▸ Objectif de la tâche
Reproduisez le passage de l'article sur l'affaire de l'Erika qui s'ouvre sur les mots "Différentes personnes sont" et se clôt sur "destinés aux victimes.", en substituant "multitude" à "kyrielle".

▸ Page
'''

Les victimes de l’"Erika" poursuivent le Fipol

lundi 27 novembre 2000
Le Figaro

Le Figaro
27 novembre 2000

Eric Decouty

Nouveau rebondissement dans l’affaire de l’Erika.
En fin de semaine dernière, Me Emmanuel Ludot, au nom de la Confédération Maritime, émanation de la Confédération paysanne de José Bové, a déposé une plainte au tribunal de grande instance de Paris pour "escroquerie et abus de confiance".

Cette plainte avec constitution de partie civile, dont il nous a été indiqué de source judiciaire qu’elle devrait être confiée au juge Dominique de Talancé déjà en charge du dossier Erika, vise plus particulièrement le Fipol (Fonds International d’indemnisation pour les dommages dus à la pollution des hydrocarbures).

Différentes personnes sont soupconnées d’avoir mis en oeuvre des mécanismes complexes afin de détourner l’argent destiné à indemniser les victimes de la marée noire.
Le dossier déposé sur le bureau du procureur de la République de Paris est pris d’autant plus au sérieux qu’il est constitué d’informations extrêmement précises sur les montages réalisés autour de l’Erika.
L’avocat -aidé de l’ancien gendarme Paul Barril- a depuis de longs mois mené des investigations en France, en Angleterre et en Italie, qu’il appartient désormais à la justice de mener à terme.

C’est, en fait, une kyrielle de sociétés dispersées à travers le monde et aux activités souvent troubles qui apparaissent désormais au grand jour.
L’histoire commence en janvier dernier avec l’annonce par le Fipol d’une enveloppe de 1,2 milliards de francs destinés aux victimes.
L’assureur du propriétaire de l’Erika, une société domiciliée aux Bermudes et dénommée Steamship Mutual Underwriting Association Limited (Smua), y contribue à hauteur d’un peu plus de 84 millions de francs.
Organisme intergouvernemental, le Fipol est alimenté directement par les compagnies pétrolières, Total étant son troisième contributeur.
Le Fipol ouvre aussitôt , à Lorient, un bureau chargé d’examiner les requêtes de chaque victime de la pollution.

Cette structure est gérée par une autre société au nom exotique : Echo (Erika Claims Handling Office), immatriculée au registre du commerce de Lorient et composée de quatre personnes, tous courtiers.
Il s’agit d’une SARL, dont l’objet est, notamment, de diligenter des experetises avant de valider des demandes des plaignants.
L’argent déboursé par le Fipol est déposé à Londres, les 84 millions de Smua se trouvant sur un compte dans une banque de Lorient.

'''

Données enregistrées:

'''

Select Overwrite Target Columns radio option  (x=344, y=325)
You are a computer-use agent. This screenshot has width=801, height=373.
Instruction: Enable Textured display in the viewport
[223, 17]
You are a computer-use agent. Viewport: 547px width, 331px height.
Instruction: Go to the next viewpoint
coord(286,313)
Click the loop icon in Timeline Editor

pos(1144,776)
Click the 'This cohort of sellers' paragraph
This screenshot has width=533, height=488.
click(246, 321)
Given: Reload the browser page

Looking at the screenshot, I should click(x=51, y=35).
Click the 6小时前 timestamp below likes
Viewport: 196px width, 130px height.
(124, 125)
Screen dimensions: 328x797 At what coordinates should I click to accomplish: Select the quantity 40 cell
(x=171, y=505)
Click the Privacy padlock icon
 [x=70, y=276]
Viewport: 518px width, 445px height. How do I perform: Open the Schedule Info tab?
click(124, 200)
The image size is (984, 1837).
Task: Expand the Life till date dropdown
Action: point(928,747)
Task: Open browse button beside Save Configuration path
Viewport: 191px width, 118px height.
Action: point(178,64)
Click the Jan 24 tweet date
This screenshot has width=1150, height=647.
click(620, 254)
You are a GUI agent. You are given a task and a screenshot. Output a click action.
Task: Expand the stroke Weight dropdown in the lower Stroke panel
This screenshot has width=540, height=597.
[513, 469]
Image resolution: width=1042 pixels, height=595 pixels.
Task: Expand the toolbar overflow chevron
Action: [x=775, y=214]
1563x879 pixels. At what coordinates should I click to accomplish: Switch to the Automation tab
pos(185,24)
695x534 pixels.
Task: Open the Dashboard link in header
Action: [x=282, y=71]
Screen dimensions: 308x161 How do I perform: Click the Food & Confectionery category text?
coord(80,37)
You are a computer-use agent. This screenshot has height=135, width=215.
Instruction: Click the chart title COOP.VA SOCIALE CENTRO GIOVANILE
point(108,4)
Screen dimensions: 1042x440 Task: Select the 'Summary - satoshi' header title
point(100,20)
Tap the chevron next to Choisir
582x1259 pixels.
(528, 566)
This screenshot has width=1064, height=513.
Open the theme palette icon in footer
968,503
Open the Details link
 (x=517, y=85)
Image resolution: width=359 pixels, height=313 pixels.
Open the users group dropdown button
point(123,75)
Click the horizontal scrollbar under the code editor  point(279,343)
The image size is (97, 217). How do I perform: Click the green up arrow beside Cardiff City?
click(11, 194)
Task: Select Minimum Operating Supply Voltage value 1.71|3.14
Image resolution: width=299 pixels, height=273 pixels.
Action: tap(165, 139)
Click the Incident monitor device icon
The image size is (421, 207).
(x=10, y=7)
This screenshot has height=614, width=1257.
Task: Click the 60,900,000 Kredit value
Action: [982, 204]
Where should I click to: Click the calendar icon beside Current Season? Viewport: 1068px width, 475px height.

'''

▸ Résultat attendu
Différentes personnes sont soupconnées d’avoir mis en oeuvre des mécanismes complexes afin de détourner l’argent destiné à indemniser les victimes de la marée noire.
Le dossier déposé sur le bureau du procureur de la République de Paris est pris d’autant plus au sérieux qu’il est constitué d’informations extrêmement précises sur les montages réalisés autour de l’Erika.
L’avocat -aidé de l’ancien gendarme Paul Barril- a depuis de longs mois mené des investigations en France, en Angleterre et en Italie, qu’il appartient désormais à la justice de mener à terme.

C’est, en fait, une multitude de sociétés dispersées à travers le monde et aux activités souvent troubles qui apparaissent désormais au grand jour.
L’histoire commence en janvier dernier avec l’annonce par le Fipol d’une enveloppe de 1,2 milliards de francs destinés aux victimes.